As seen from FIG. 2, to which reference is now made, the arrangement shown in FIG. 1 may be modified to include four parallel-series redundant FETs for each of FETs 9-14. The four redundant FETs are designated by the FET' s numeral followed by the suffixes a- d. It should be stressed that the columns in which component redundancy is applied and the type of redundancy, namely the number of parallel branches and the number of serially connected FETs depend on the desired reliability and the number of expected failing FETs. One of the major advantages of the tree configuration is the ease with which redundancy can be implemented. As the tree grows in size, this condition improves since the percentage of parts which will affect a given percentage of sensors, steadily decreases. Therefore, if the number of sensors doubles, the percentage is halved.
Fig. 3, to which reference is now made is a graph useful in summarizing tree reliability versus redundancy, for a 512 input tree. In such a tree, the FETs are arranged in 9 columns. The number of FETs is designated along the abscissa and the average number of sensors lost per FET failure is designated along the ordinate. As seen therefrom, the average number of sensors lost per FET failure decreases as redundancy increases. It is appreciated that redundancy increases the number of required FETs. However, this price in terms of actual component cost, circuit complexity and increased size and weight may be less significant than the increase in reliability which in many applications is of primary importance.

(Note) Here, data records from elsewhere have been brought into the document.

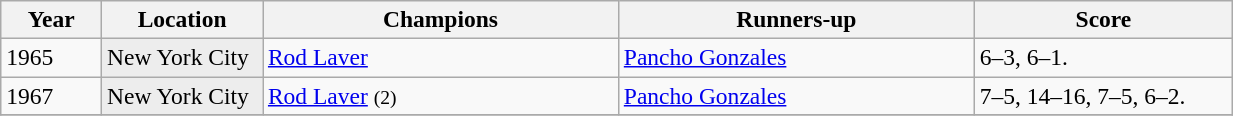
Rod Laver (2) [440, 95]
7–5, 14–16, 7–5, 6–2. [1103, 95]
6–3, 6–1. [1103, 57]
Location [182, 19]
1967 [52, 95]
1965 [52, 57]
Runners-up [796, 19]
Year [52, 19]
Rod Laver [440, 57]
Score [1103, 19]
Champions [440, 19]
Detect which cell encompasses the target text, then output its (x, y) center coordinate. 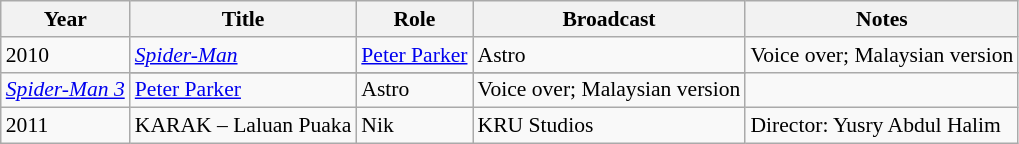
2011 (66, 126)
Broadcast (610, 19)
2010 (66, 55)
Title (244, 19)
Notes (882, 19)
KRU Studios (610, 126)
Director: Yusry Abdul Halim (882, 126)
KARAK – Laluan Puaka (244, 126)
Spider-Man 3 (66, 90)
Year (66, 19)
Nik (414, 126)
Role (414, 19)
Spider-Man (244, 55)
Capture the cell that displays the provided text and extract its [x, y] central coordinate. 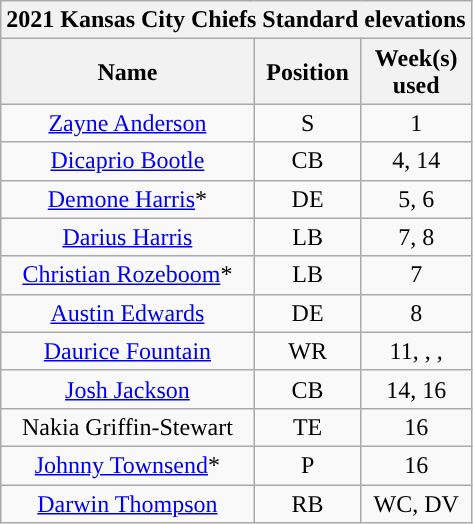
Position [308, 72]
Nakia Griffin-Stewart [128, 427]
Christian Rozeboom* [128, 275]
WR [308, 351]
2021 Kansas City Chiefs Standard elevations [236, 20]
RB [308, 503]
14, 16 [416, 389]
Josh Jackson [128, 389]
7, 8 [416, 237]
Austin Edwards [128, 313]
4, 14 [416, 161]
Darwin Thompson [128, 503]
TE [308, 427]
WC, DV [416, 503]
Name [128, 72]
7 [416, 275]
Zayne Anderson [128, 123]
5, 6 [416, 199]
11, , , [416, 351]
Demone Harris* [128, 199]
Johnny Townsend* [128, 465]
P [308, 465]
S [308, 123]
Daurice Fountain [128, 351]
Dicaprio Bootle [128, 161]
1 [416, 123]
Week(s)used [416, 72]
8 [416, 313]
Darius Harris [128, 237]
Identify which cell holds the provided text, then report its [X, Y] central coordinate. 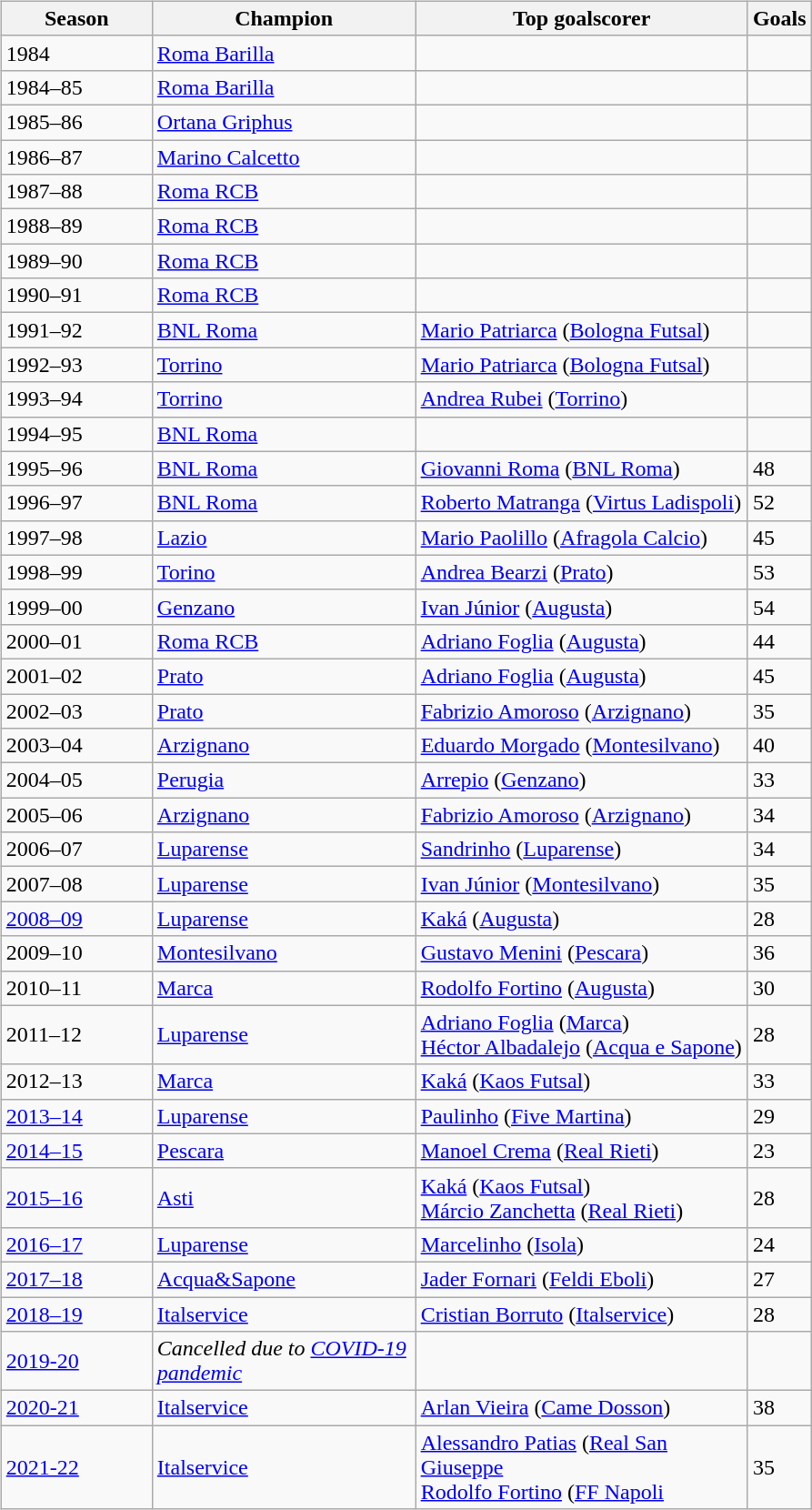
54 [779, 606]
Andrea Rubei (Torrino) [582, 399]
Arrepio (Genzano) [582, 780]
1984 [76, 53]
38 [779, 1408]
Acqua&Sapone [284, 1278]
Champion [284, 18]
1998–99 [76, 572]
2007–08 [76, 884]
2009–10 [76, 953]
40 [779, 746]
1991–92 [76, 330]
Genzano [284, 606]
Eduardo Morgado (Montesilvano) [582, 746]
36 [779, 953]
52 [779, 503]
Goals [779, 18]
Montesilvano [284, 953]
1999–00 [76, 606]
Sandrinho (Luparense) [582, 849]
Torino [284, 572]
1997–98 [76, 537]
1987–88 [76, 192]
Paulinho (Five Martina) [582, 1116]
Cristian Borruto (Italservice) [582, 1314]
2014–15 [76, 1150]
Jader Fornari (Feldi Eboli) [582, 1278]
Giovanni Roma (BNL Roma) [582, 468]
Lazio [284, 537]
1985–86 [76, 122]
1992–93 [76, 365]
1994–95 [76, 434]
1993–94 [76, 399]
2011–12 [76, 1035]
2002–03 [76, 710]
53 [779, 572]
1986–87 [76, 157]
1996–97 [76, 503]
Kaká (Kaos Futsal) [582, 1081]
Manoel Crema (Real Rieti) [582, 1150]
2008–09 [76, 918]
1990–91 [76, 296]
2006–07 [76, 849]
2021-22 [76, 1467]
2017–18 [76, 1278]
2001–02 [76, 676]
48 [779, 468]
Gustavo Menini (Pescara) [582, 953]
23 [779, 1150]
Mario Paolillo (Afragola Calcio) [582, 537]
Arlan Vieira (Came Dosson) [582, 1408]
Ortana Griphus [284, 122]
Perugia [284, 780]
1989–90 [76, 261]
Ivan Júnior (Augusta) [582, 606]
2013–14 [76, 1116]
1988–89 [76, 226]
2005–06 [76, 815]
Adriano Foglia (Marca) Héctor Albadalejo (Acqua e Sapone) [582, 1035]
44 [779, 641]
Season [76, 18]
Rodolfo Fortino (Augusta) [582, 987]
1984–85 [76, 87]
2015–16 [76, 1197]
30 [779, 987]
2000–01 [76, 641]
2010–11 [76, 987]
27 [779, 1278]
1995–96 [76, 468]
Pescara [284, 1150]
Alessandro Patias (Real San Giuseppe Rodolfo Fortino (FF Napoli [582, 1467]
2020-21 [76, 1408]
Kaká (Augusta) [582, 918]
Ivan Júnior (Montesilvano) [582, 884]
Kaká (Kaos Futsal) Márcio Zanchetta (Real Rieti) [582, 1197]
Andrea Bearzi (Prato) [582, 572]
2003–04 [76, 746]
2016–17 [76, 1244]
29 [779, 1116]
Cancelled due to COVID-19 pandemic [284, 1360]
2012–13 [76, 1081]
24 [779, 1244]
Marcelinho (Isola) [582, 1244]
2018–19 [76, 1314]
2004–05 [76, 780]
Marino Calcetto [284, 157]
Asti [284, 1197]
2019-20 [76, 1360]
Roberto Matranga (Virtus Ladispoli) [582, 503]
Top goalscorer [582, 18]
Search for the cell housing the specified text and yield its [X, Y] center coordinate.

Attention is now directed to FIG. 4 which is a schematic diagram of one embodiment of a clockable driver, of the type shown in FIG. 1. Basically, the driver includes three input terminals 21--23 connected to the Q and Q outputs of the control FF and to the clock line, and two output terminals 24 and 25 at which the driver' s 0 and 0 outputs are available. Terminals 21 and 22 are connected to the bases of transistors Q1a and Q1b through respective resistors 31 and 32, while terminal 23 is connected to the emitters of these transistors through a common resistor 33. The collectors of Q1a and Q1b are respectively connected to the bases of transistors Q2a and Q2b, with the emitter of the latter being connected to the respective bases of transistors Q3a and Q3b. The collectors of Q2a and Q2b are connected to the bases of Q4a and Q4b, respectively through resistors 36 and 37. The emitters of Q4a and Q4b are connected to +5.5 v. and the emitters of Q3a and Q3b are connected to -20 v. The collectors of Q3b and Q4a are connected together at a junction point 40 which is connected to terminal 24 through a diode 41, while the collectors of Q3a and Q4b are tied together at a point 43 which is connected to terminal 25 through a diode 44. Capacitors 45 and 46 are shunted across diodes 41 and 44, respectively. Also, points 40 and 43 are connected to -20 v. through resistors 47 and 48, respectively. In addition, resistors 51-54 interconnect the base and emitters of Q3a and Q3b, Q4a and Q4b, respectively.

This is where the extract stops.